Learning a Skill-sequence-dependent Policy for Long-horizon Manipulation Tasks
Zhihao Li, Zhenglong Sun, Jionglong SU, Jiaming Zhang

TL;DR
This paper introduces a hierarchical reinforcement learning approach that incorporates skill sequences into the policy, significantly improving sample efficiency and performance in long-horizon robotic manipulation tasks.
Contribution
The paper proposes a novel skill-sequence-dependent hierarchical policy that combines high-level skill planning with low-level observation-based control for long-horizon tasks.
Findings
Successfully solves long-horizon manipulation tasks in simulation.
Achieves faster learning compared to PPO and task schema methods.

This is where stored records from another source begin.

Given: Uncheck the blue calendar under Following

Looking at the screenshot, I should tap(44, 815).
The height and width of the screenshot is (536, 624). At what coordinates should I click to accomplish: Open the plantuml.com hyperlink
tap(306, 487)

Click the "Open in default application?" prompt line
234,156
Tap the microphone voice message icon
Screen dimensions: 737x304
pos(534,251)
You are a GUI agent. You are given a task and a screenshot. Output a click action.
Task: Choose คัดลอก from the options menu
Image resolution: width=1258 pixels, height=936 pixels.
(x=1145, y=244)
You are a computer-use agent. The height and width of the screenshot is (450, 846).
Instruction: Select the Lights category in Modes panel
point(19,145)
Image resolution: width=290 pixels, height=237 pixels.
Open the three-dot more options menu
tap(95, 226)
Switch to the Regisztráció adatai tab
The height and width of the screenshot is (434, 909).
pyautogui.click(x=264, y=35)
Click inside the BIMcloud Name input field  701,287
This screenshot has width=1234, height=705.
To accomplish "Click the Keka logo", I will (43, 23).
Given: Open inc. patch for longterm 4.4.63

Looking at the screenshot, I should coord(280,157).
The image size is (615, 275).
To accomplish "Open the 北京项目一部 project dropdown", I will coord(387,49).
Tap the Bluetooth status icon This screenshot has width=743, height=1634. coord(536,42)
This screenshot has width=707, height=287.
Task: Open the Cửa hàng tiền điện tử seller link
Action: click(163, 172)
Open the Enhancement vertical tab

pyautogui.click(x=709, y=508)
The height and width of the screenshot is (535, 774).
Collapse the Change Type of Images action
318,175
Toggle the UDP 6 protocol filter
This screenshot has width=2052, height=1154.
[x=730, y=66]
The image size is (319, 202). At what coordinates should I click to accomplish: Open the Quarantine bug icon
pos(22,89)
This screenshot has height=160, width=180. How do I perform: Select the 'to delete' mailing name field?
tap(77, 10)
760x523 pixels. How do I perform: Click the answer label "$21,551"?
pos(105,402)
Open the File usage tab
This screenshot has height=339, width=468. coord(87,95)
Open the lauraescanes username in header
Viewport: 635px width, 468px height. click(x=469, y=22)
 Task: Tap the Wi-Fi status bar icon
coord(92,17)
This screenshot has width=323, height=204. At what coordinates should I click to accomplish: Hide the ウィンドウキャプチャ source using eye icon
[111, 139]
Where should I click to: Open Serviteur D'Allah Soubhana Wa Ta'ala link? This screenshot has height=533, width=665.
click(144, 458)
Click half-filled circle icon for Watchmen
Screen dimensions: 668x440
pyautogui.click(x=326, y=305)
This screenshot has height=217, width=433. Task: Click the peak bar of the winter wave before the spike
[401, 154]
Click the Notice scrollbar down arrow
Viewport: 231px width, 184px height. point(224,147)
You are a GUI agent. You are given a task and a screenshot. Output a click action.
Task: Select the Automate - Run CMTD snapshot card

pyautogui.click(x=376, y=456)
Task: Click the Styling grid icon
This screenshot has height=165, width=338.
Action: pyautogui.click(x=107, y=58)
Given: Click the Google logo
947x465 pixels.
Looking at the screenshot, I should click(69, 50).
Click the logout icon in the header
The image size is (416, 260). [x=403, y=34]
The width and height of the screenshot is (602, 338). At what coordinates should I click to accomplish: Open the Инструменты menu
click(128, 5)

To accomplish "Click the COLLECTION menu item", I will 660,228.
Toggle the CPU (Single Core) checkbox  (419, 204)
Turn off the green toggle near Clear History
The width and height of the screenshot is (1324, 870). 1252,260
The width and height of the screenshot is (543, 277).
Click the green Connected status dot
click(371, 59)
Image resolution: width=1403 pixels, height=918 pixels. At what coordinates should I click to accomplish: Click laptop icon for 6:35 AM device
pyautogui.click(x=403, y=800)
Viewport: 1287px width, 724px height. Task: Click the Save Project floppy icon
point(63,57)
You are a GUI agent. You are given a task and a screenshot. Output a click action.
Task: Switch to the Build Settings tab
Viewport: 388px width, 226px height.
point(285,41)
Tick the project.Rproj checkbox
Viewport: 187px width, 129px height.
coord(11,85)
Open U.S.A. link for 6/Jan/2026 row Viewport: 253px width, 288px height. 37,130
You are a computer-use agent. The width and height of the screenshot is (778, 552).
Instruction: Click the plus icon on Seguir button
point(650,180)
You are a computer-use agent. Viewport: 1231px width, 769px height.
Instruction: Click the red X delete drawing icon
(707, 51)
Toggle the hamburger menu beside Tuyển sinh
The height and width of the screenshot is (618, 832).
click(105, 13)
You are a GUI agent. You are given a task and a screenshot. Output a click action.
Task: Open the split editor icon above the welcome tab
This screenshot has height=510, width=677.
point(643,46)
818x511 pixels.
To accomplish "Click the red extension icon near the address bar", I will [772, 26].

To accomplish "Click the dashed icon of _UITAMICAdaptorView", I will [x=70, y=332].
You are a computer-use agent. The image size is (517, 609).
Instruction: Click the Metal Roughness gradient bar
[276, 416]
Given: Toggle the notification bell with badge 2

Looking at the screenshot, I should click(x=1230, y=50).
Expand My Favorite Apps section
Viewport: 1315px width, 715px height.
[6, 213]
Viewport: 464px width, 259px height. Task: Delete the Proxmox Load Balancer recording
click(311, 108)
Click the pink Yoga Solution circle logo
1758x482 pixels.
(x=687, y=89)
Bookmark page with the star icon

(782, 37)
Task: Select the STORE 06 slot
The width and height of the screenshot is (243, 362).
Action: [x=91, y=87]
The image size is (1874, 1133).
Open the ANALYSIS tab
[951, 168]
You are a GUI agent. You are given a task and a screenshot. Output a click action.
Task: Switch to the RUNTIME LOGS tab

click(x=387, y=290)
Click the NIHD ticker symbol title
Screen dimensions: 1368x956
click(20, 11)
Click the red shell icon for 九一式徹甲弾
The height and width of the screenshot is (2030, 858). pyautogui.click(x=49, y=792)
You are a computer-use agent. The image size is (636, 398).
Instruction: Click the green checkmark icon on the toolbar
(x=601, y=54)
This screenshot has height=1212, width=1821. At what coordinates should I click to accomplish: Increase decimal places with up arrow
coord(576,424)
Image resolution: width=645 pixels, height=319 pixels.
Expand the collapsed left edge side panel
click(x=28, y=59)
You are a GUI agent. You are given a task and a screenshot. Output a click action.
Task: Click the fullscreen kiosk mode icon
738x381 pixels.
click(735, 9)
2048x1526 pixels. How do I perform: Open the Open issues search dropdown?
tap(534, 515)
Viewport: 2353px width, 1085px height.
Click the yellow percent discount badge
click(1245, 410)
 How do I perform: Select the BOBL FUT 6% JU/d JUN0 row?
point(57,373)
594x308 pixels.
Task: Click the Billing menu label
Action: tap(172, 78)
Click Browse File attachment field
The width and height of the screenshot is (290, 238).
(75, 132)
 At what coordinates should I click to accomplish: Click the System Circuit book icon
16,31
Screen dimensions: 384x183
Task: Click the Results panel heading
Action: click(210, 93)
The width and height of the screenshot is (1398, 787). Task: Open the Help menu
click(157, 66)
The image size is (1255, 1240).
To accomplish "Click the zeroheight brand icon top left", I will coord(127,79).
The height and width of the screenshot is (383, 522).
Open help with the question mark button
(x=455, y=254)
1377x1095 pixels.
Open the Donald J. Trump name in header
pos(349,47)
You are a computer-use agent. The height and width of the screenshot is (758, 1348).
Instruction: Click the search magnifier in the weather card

Enhances sample efficiency by integrating skill sequences into policy learning.
Abstract
In recent years, the robotics community has made substantial progress in robotic manipulation using deep reinforcement learning (RL). Effectively learning of long-horizon tasks remains a challenging topic. Typical RL-based methods approximate long-horizon tasks as Markov decision processes and only consider current observation (images or other sensor information) as input state. However, such approximation ignores the fact that skill-sequence also plays a crucial role in long-horizon tasks. In this paper, we take both the observation and skill sequences into account and propose a skill-sequence-dependent hierarchical policy for solving a typical long-horizon task. The proposed policy consists of a high-level skill policy (utilizing skill sequences) and a low-level parameter policy (responding to observation) with corresponding training methods, which makes the learning much more…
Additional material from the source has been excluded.